**SOURCE DATA**
****************

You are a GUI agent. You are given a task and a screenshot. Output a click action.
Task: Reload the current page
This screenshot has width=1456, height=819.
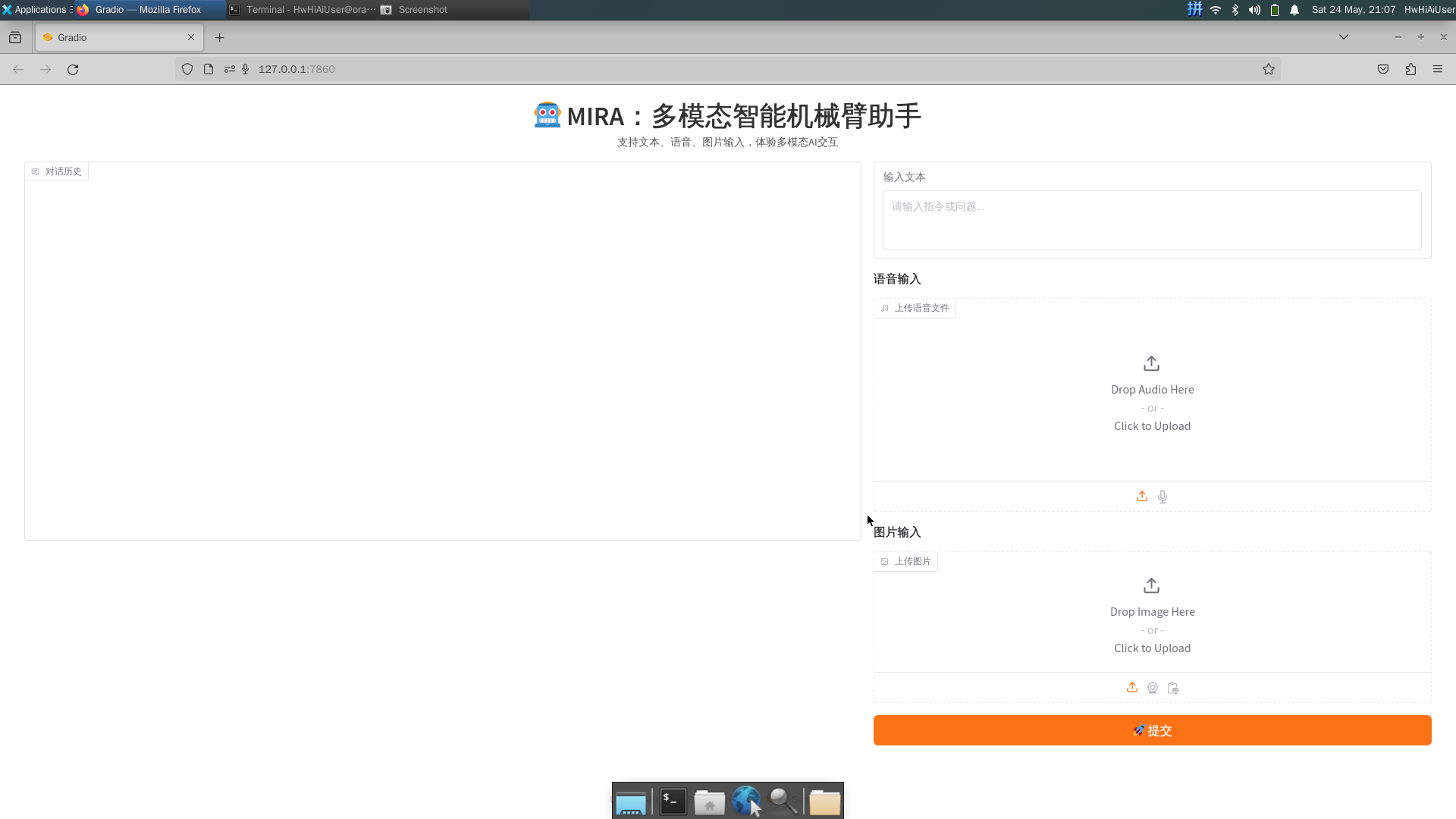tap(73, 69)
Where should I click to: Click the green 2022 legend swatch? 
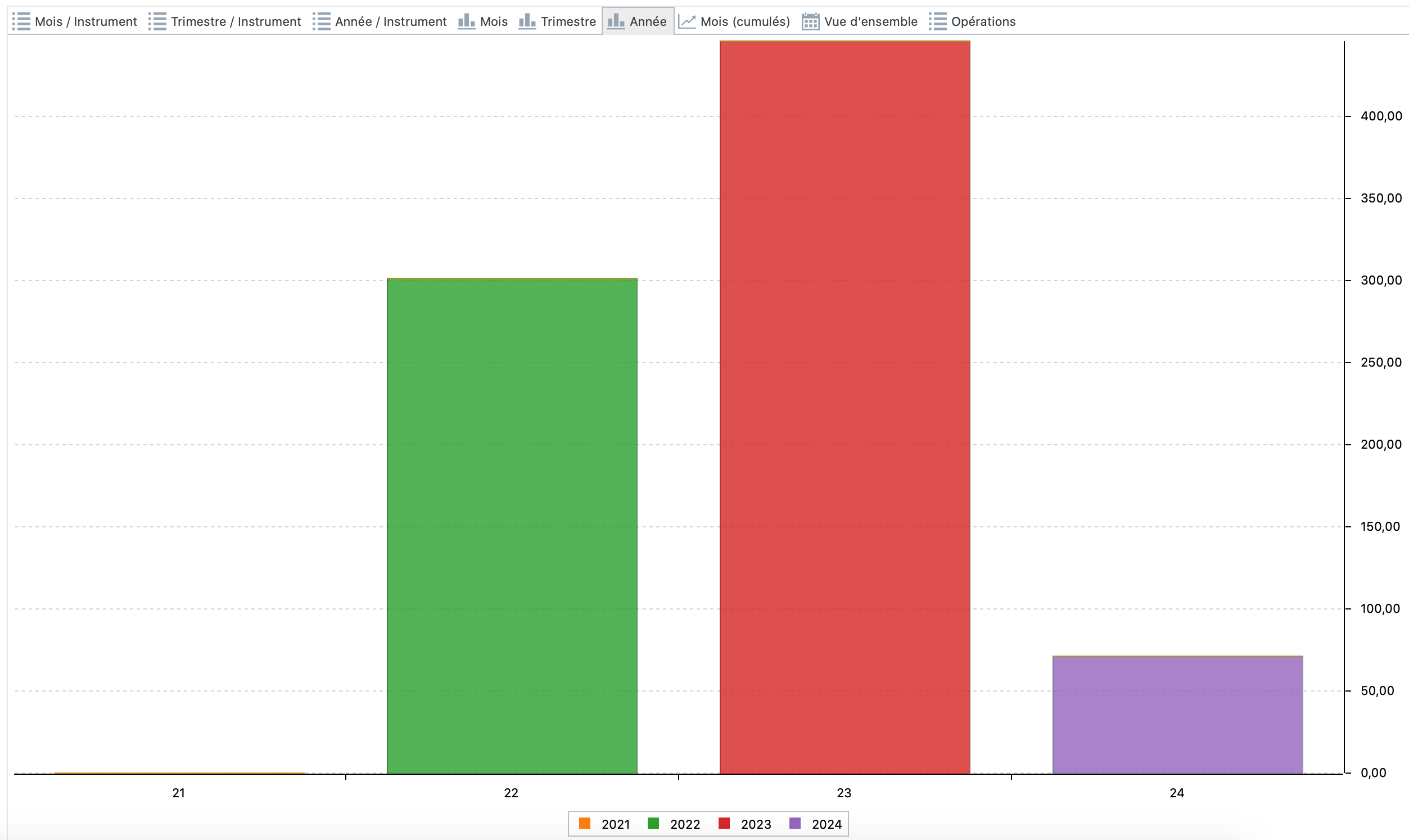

****************

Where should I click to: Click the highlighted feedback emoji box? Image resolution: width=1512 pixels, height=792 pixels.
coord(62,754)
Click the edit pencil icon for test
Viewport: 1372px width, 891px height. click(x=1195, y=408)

****************

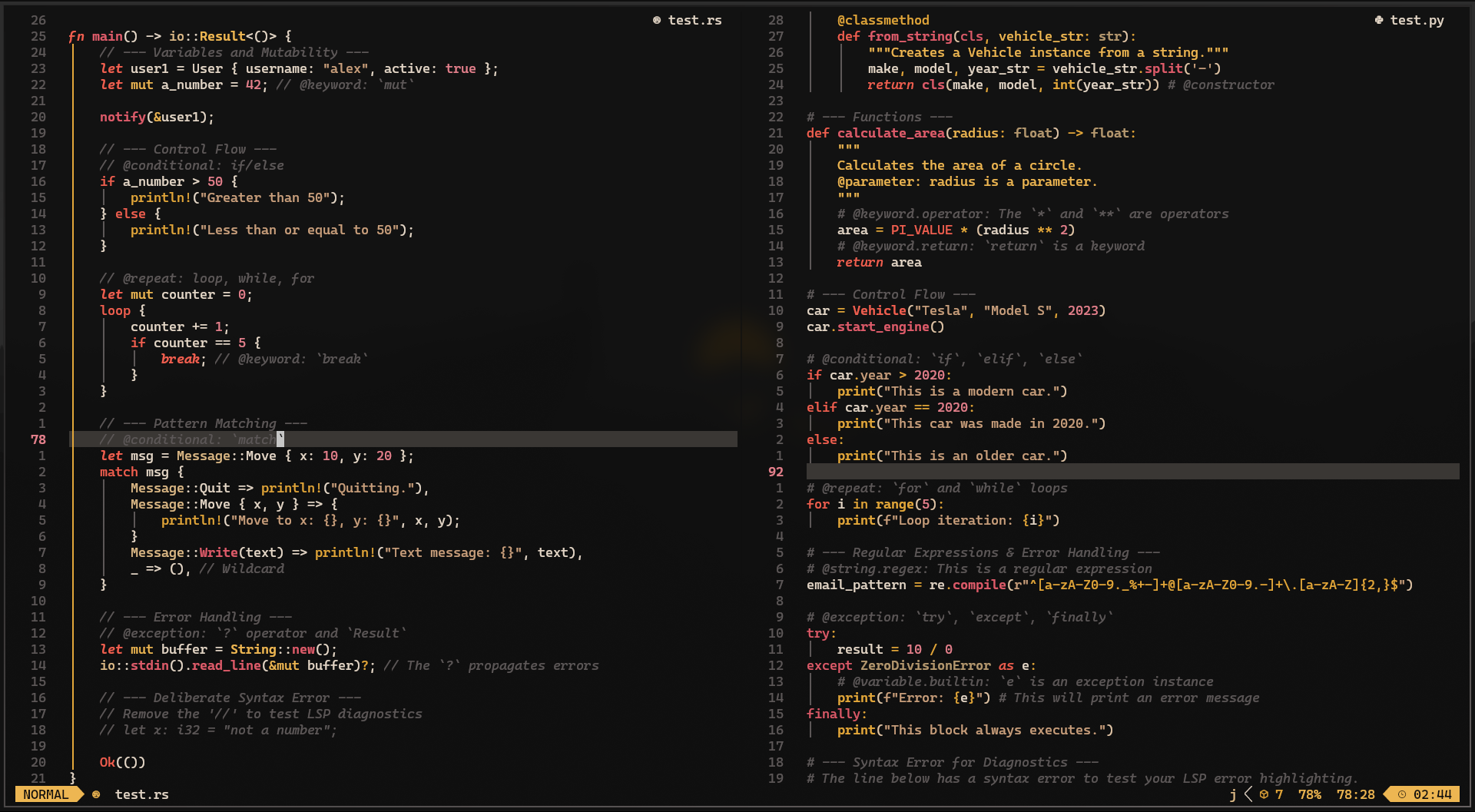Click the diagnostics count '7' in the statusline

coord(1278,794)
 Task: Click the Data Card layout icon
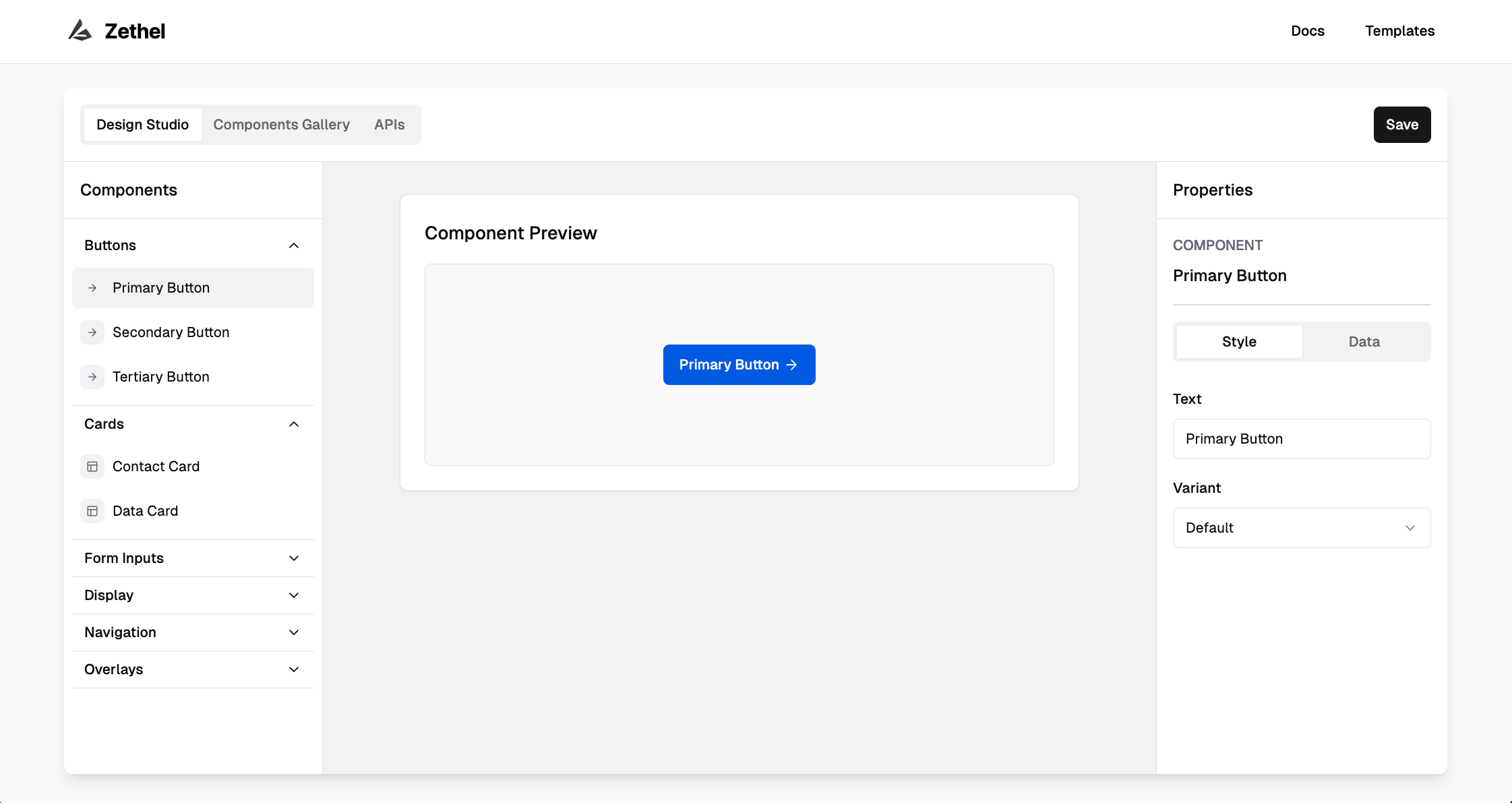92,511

****************

**ACTION ITEM**
Going back to the data above, write out everything from the line with "You are a GUI" down to the line with "Where should I click to: Click the green", both included, leaving every picture out.

**EXERCISE OUTPUT**
You are a GUI agent. You are given a task and a screenshot. Output a click action.
Task: Reload the current page
This screenshot has width=1456, height=819.
tap(73, 69)
Where should I click to: Click the green 2022 legend swatch? 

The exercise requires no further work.